* [TASK OBJECTIVE]
In the records below, swap "GUI agent" for "interface agent" and output every line again with nothing else altered.

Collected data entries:
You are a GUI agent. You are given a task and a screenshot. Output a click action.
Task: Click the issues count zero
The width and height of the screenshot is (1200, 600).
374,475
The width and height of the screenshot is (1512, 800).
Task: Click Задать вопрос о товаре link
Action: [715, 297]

* [PROBLEM SOLUTION]
You are a interface agent. You are given a task and a screenshot. Output a click action.
Task: Click the issues count zero
The width and height of the screenshot is (1200, 600).
374,475
The width and height of the screenshot is (1512, 800).
Task: Click Задать вопрос о товаре link
Action: [715, 297]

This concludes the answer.